PATRICE
«Corrida»
In memoriam. Montes 1830.
Depuis qu’il s’est, presque petit, hors du toril,
Précipité, l’œil et l’oreille effarouchés,
Considérant les fantaisies du picador
Et les crochets des banderilles comme un jeu,
Sa forme a pris, tempétueuse, de l’ampleur
Regarde : devenue une masse amassée,
Énorme, résultant de vieille haine noire,
Et la tête, compacte, est un poing qui se serre,
Qui ne veut plus jouer contre n’importe qui,
Non : redressant les dards qui saignent sur sa nuque,
Derrière le baisser de ses cornes, sachant
De toute éternité devoir charger celui-ci
Qui dans son habit d’or, de rose mauve soie,
Tout à coup se retourne et, comme il le ferait
D’abeilles en essaim, comme s’il eût pitié,
Laisse aller sous son bras l’animal éperdu
Qui y passe, – pendant que ses regards, brûlants,
S’élèvent derechef, légèrement obliques,
Comme si au-dehors se déposait ce cercle
Que leur éclat compose et leur obscurité
Avec chacun des battements de ses paupières,
Avant qu’imperturbable et sans rien d’une haine,
À lui-même appuyé, placide, nonchalant,
Parmi la houle forte et venante de nouveau
S’enrouler au-dessus de la vaine poussée,
Il plonge son épée, avec presque douceur. »
(Rainer Maria Rilke, 1907)
Rilke a composé ce poème alors qu’il n’avait jamais vu une corrida.
Troublant !!!
Datos :
Rainer Maria Rilke: Ecrivain autrichien né le 4 décembre 1875 à Prague en Bohème et mort le 29 décembre 1926 au sanatorium de Val-Mont près de Montreux, dans le canton de Vaud, en Suisse.
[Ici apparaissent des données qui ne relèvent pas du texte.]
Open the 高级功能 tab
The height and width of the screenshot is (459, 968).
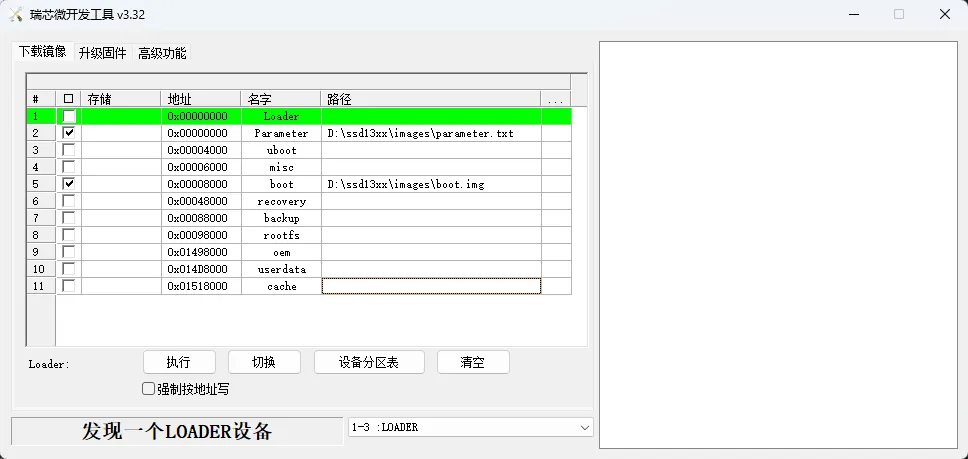click(x=162, y=53)
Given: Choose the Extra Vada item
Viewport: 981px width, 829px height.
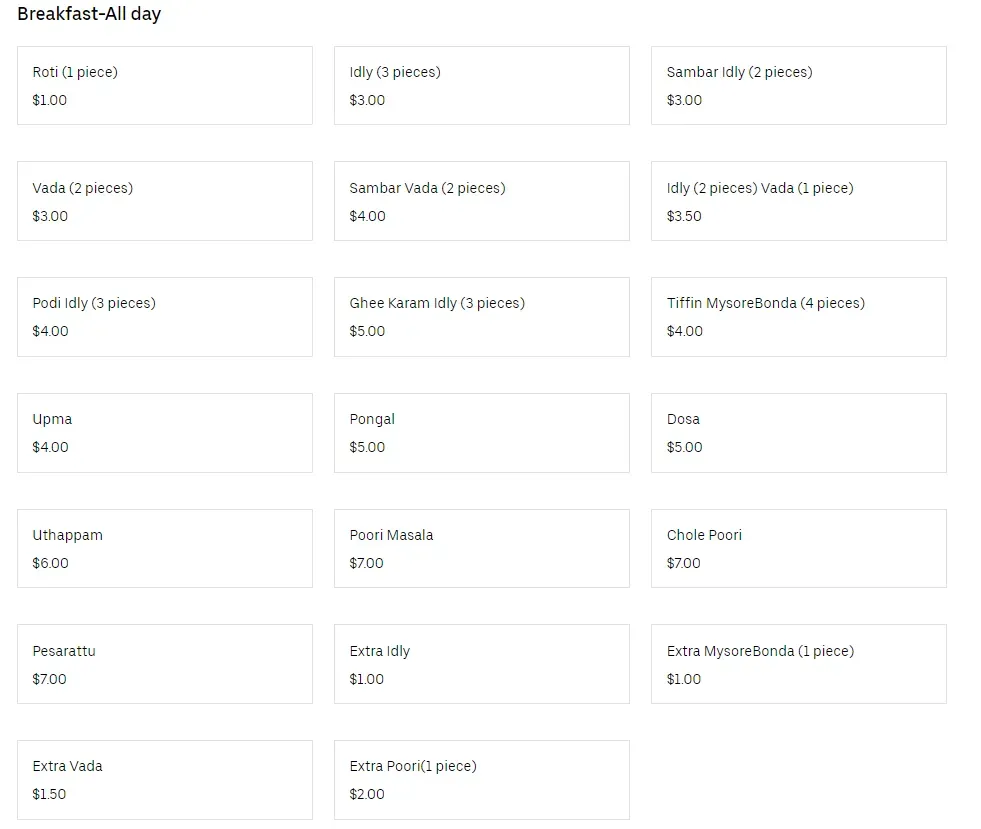Looking at the screenshot, I should tap(164, 780).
Au terme d’une vie de voyages entrecoupés de longs séjours à Paris, il s’installe en 1921 à Veyras en Valais pour soigner la leucémie qui l’emporte en quatre années.
« Son extraordinaire sensibilité ne supportait pas que rien ni personne l’approchât de trop près, et tout particulièrement un caractère masculin très marqué excitait en lui une sorte de malaise physique. Il se donnait plus facilement aux femmes dans la conversation. Il leur écrivait souvent et volontiers, et il était plus libre en leur présence. » écrivait en parlant de lui Stefan Zweig.
Rilke a dédié ces vers à Francisco Montes “Paquiro”, né à Chiclana plus de cent ans auparavant, en janvier 1805 et mort dans la misère le 4 avril 1851.